"In It Goes!"
5 November 2025
It was a beautiful sunny afternoon. I was a demonstrator in room full of students working through a straightforward cloning practical: insert lacZ into an expression vector, transform some DH5α cells, and screen for successful clones using the classic blue/white selection on X-Gal/IPTG plates.
On this sunny day, the students had already purified cut vector and insert, and they were suppose to mix their ligation reaction together and pop them in a 15°C water bath overnight.
The afternoon had been progressing as smoothly as can be expected for a group practical. Groups of students completed their pipetting, dutifully trooped over to the water bath with their precious reaction tubes, and placed them carefully in the water bath where T4 DNA ligase would work its enzymatic magic overnight. A small crowd had gathered around the bath, that peculiar mixture of achievement and impatience that comes with being done while others are still pipetting.
Finally we were waiting for just a single group of two students to complete their reaction. They finished! They approached! The moment we had all been waiting for.
The supervising academic asked the obvious question: "Have you labelled your tube so that you know which is yours?"
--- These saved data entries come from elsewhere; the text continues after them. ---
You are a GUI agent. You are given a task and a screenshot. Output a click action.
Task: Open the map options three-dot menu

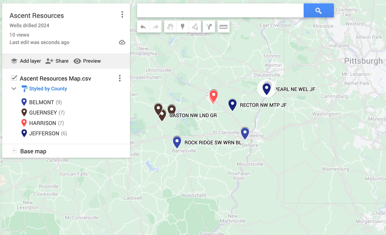tap(122, 14)
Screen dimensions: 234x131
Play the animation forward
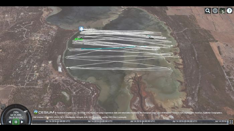point(22,122)
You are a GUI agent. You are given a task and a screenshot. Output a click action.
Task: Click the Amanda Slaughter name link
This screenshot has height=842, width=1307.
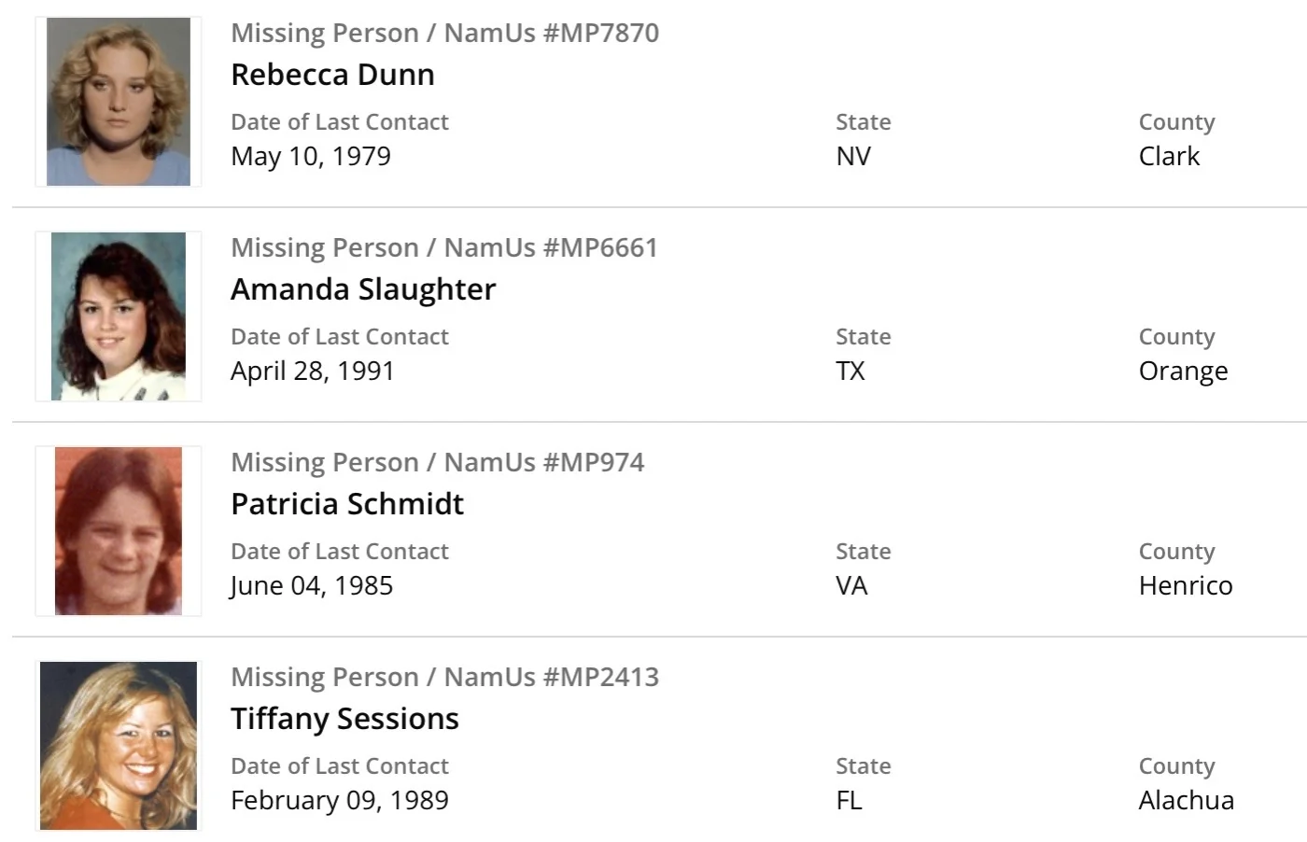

The student hesitated, clearly puzzled by this seemingly bureaucratic requirement, but obediently pulled out a permanent marker and labeled the lid. Then I did not understand why he was so puzzled. But it would become rather clear. He looked up expectantly, marker still in hand, and asked with genuine curiosity: "And what do I do now with the reaction?"
The academic's smile widened with benign encouragement. He gestured toward the water bath and said: "Well, in it goes!"
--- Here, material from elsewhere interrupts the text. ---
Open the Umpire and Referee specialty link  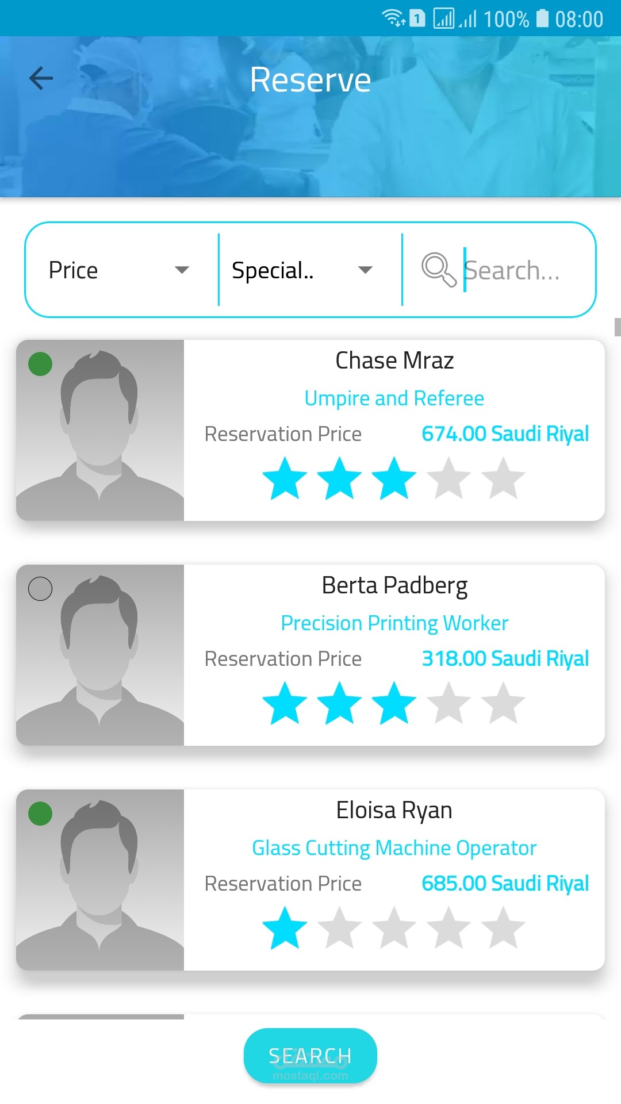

With the confident fluidity of someone who absolutely knows what they're doing, the student flicked open the tube lid with his thumb and, before anyone could so much as inhale to shout "WAIT!", poured the entire contents of his ligation reaction directly into the water bath.
Time stopped. Around the water bath, everyone stood frozen. Somewhere in the building, a centrifuge hummed. Outside, birds sang. The water bath itself sat there innocently, now containing approximately 10 liters of water and 20 microliters of very dilute, very diffuse ligation reaction.
The academic's face cycled through several expressions in rapid succession: confusion, comprehension and finally settled on a sort of dissociative amused disbelief. His eyes were wide, his jaw had dropped. Of course the student was confused why he had to label the tube, as he thought the tube was not needed.
Finally, the academic found his voice: "But, but ... how will you get your ligation reaction OUT of the water bath tomorrow?"
It was a reasonable question. The kind of question that, when asked, usually results in the horrible dawning realization of a mistake, followed by profuse apologies and perhaps some creative problem-solving about whether there are any spare aliquots of vector and insert available.
But this student didn't miss a beat. Without even the slightest hesitation, his face brightened with the cheerful confidence of someone presenting an elegant solution to a trivial problem:
"Simple! We'll do an ethanol precipitation!"
Epilogue: For those wondering, no, you cannot practically perform an ethanol precipitation on 10 L of water bath to recover 20 μL of ligation reaction. That would require approximately 25 liters of ice-cold ethanol and a centrifuge the size of a small car, and you could never successfully recover the DNA that went in. Beside the fact that, in this sort of volume, the ligation reaction would be much more unlikely to take place. The students were given fresh aliquots of vector, insert, buffer and T4 DNA ligase.
Lessons learned: Always be painfully, explicitly specific with instructions. Never underestimate a student's ability to interpret things literally. As Douglas Adams put it in Mostly Harmless: "A common mistake that people make when trying to design something completely foolproof is to underestimate the ingenuity of complete fools."